Dans un tel schéma, la génération est une impasse, toute filiation devient impossible. Dieu n’a pas, ne peut avoir, ni père ni mère. La Thorah, comme toujours, nous donne la solution, il faut racheter le premier né, c’est-à-dire, le désacraliser[7]. Ainsi seulement, l’idole devient fils. Voilà pour l’homme.
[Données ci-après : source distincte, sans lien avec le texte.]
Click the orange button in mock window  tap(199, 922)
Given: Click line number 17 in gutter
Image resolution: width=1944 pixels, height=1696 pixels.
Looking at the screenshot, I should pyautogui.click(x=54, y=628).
L’animal premier-né, sera lui sacrifié. Mais que faire de l’âne ? Etant impur, impossible de le sacrifier, mais impossible aussi de le laisser. En effet, l’âne se dit H’amor, la matière se dit H’omer. L’âne symbolise donc la matérialité. Impossible d’accepter que la matérialité devienne une déesse à part entière, plus connue sous le nom de matérialisme. Il y’a dès lors deux solutions : lui briser la nuque, ou alors lui substituer une forme plus douce, celle de l’agneau, potentiellement puissant et viril, mais aussi doux et gracieux.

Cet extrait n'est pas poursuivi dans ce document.